Exercise passage: Begin

It cannot be known whether the international condemnation of Russia and support for Ukraine would be as robust were Russian forces operating under responsible command. But as headlines are filled with stories about the brutal and indiscriminate tactics of Russian forces, see id., it seems impossible to ignore the consequences of Russian conduct. Undoubtedly, Russia’s aggression would be condemned and Ukraine would be supported by certain members of the international community, but it is the near-daily deluge of visual and visceral evidence that Russian forces are engaged in illegal conduct that has led to Russia paying the diplomatic and military price of international isolation imposed on Russia and military resources provided to Ukraine.
The price Russia is paying is not, however, limited to international condemnation and support for Ukraine. Indeed, the conflict in Ukraine is an iconic example of why responsible command demands respect for law and the line between lawful and unlawful violence: because respect or lack of it impacts enemy resolve. See, e.g., Liz Sly and Kostiantyn Khudov, In Ukraine’s Capital, Putin’s Attacks Don’t Dim The Resolve To Fight Russia, Wash. Post, Dec. 1, 2022. Responsible commanders have always understood that the objective of bringing about the prompt submission of the enemy will be undermined by actions that ignore the legal limits on the military’s authority to employ force and inflict suffering.
The lesson that responsible command means leadership that ensures the actual and perceived legitimacy of military operations is being reinforced daily in the Russia-Ukraine conflict, as it has been learned in armed conflict of the past decade of military operations and long before. International law requires — and the United States and fellow members of the international community demand — that responsible commanders lead units ready, willing, and able to employ decisive combat power while also mitigating unnecessary suffering. Circumstances, be they technological developments or the nature of the enemy, will never change this enduring axiom of genuinely effective military operations. The most important lesson for the U.S. military to learn and embrace, therefore, is to develop leaders who understand the depth and significance of their command responsibility, discharge their duties in even the most complex and demanding military environments, demonstrate operational legitimacy, and achieve strategic success.

Exercise passage: End
Data for analysis: Begin

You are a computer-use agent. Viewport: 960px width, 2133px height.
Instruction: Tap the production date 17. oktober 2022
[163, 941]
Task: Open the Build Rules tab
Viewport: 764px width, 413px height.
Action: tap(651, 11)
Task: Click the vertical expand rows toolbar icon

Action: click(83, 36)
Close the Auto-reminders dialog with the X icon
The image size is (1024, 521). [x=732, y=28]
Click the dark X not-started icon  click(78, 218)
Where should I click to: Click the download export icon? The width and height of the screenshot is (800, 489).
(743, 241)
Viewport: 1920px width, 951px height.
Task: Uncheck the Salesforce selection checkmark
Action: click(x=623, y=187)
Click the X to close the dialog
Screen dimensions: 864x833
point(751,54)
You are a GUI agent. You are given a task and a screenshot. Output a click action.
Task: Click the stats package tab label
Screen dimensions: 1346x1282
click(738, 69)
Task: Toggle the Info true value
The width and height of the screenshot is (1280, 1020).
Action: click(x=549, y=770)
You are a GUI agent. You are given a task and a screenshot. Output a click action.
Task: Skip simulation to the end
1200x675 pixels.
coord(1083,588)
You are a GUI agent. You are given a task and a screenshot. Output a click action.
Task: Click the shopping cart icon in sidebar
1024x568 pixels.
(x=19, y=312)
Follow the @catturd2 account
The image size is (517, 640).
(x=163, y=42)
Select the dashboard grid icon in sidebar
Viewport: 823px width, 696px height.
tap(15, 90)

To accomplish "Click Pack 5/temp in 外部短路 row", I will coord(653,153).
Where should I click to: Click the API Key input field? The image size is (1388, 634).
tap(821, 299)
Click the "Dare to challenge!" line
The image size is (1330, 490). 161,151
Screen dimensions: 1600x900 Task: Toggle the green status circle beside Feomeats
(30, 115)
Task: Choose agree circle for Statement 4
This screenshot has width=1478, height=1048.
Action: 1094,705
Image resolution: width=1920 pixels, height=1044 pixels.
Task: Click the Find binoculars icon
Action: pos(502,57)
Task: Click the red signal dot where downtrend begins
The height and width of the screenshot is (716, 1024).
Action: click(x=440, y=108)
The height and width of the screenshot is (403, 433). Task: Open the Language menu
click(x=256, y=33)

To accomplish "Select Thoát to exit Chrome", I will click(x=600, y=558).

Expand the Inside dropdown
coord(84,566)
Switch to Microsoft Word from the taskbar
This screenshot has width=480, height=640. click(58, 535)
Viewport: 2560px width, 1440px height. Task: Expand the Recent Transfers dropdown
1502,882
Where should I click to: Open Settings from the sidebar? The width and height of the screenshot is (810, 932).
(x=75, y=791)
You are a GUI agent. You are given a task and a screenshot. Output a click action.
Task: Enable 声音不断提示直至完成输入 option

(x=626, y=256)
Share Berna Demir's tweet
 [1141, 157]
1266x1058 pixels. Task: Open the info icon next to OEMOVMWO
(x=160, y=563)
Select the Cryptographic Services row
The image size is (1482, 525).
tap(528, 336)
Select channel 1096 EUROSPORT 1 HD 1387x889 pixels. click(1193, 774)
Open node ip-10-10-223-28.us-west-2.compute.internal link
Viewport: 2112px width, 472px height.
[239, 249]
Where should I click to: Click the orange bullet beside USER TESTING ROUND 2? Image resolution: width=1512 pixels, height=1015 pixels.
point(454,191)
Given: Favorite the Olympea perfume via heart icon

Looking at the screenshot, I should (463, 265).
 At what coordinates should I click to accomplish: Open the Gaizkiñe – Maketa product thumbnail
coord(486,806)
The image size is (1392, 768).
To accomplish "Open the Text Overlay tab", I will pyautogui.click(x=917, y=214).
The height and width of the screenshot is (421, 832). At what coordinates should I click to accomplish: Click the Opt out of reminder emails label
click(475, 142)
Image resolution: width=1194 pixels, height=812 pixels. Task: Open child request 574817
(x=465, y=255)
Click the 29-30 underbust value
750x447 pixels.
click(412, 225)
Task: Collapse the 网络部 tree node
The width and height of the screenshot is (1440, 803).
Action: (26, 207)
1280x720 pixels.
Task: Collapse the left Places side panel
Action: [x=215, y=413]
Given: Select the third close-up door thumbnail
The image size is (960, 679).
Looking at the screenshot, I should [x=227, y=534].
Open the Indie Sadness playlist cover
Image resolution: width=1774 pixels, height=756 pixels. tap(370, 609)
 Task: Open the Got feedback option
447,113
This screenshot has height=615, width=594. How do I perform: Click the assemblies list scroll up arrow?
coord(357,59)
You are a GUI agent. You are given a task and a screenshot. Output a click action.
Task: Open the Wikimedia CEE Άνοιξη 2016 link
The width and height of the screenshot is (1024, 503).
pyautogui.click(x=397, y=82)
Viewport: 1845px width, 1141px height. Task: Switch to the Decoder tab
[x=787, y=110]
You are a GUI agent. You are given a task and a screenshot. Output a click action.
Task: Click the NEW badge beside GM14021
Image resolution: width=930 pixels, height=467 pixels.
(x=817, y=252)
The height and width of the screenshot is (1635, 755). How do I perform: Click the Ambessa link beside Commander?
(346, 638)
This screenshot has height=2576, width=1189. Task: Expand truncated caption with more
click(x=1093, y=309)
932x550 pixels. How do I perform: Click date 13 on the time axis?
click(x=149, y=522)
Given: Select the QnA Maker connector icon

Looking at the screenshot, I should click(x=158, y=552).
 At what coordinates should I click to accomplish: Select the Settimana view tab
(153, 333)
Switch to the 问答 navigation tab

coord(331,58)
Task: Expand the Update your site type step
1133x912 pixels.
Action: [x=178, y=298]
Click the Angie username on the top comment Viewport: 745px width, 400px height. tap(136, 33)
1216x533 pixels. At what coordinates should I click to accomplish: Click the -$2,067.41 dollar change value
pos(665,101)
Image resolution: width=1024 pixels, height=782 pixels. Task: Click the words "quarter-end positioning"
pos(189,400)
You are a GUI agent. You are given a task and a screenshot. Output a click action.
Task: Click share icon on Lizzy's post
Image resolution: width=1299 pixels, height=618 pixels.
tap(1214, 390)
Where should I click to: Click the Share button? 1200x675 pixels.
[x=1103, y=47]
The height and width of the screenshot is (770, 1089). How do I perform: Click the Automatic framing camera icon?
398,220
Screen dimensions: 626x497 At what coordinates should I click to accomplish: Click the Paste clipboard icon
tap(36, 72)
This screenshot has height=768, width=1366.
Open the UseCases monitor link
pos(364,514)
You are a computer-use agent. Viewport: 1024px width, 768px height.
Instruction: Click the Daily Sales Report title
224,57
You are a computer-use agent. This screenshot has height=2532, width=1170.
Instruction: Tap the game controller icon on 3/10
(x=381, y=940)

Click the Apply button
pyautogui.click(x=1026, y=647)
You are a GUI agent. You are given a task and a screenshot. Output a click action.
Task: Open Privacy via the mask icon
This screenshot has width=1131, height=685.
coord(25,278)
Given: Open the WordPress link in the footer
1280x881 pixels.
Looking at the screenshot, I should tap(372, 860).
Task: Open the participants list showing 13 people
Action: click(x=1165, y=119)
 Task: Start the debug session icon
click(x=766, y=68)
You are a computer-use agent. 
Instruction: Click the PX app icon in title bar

Data for analysis: End

Tasks to carry out:
**a)** In the passage on responsible command, what has led to Russia paying the price of international isolation and of military resources provided to Ukraine?
**b)** Write out the part of the passage on responsible command starting with "It cannot be" and going on through "provided to Ukraine.".
**c)** Per the passage on responsible command, what does the U.S. military need to develop leaders who do? List each item.

Exercise answers:
**a)** The near-daily deluge of visual and visceral evidence that Russian forces are engaged in illegal conduct.

**b)**
It cannot be known whether the international condemnation of Russia and support for Ukraine would be as robust were Russian forces operating under responsible command. But as headlines are filled with stories about the brutal and indiscriminate tactics of Russian forces, see id., it seems impossible to ignore the consequences of Russian conduct. Undoubtedly, Russia’s aggression would be condemned and Ukraine would be supported by certain members of the international community, but it is the near-daily deluge of visual and visceral evidence that Russian forces are engaged in illegal conduct that has led to Russia paying the diplomatic and military price of international isolation imposed on Russia and military resources provided to Ukraine.

**c)**
- Understand the depth and significance of their command responsibility
- Discharge their duties in even the most complex and demanding military environments
- Demonstrate operational legitimacy
- Achieve strategic success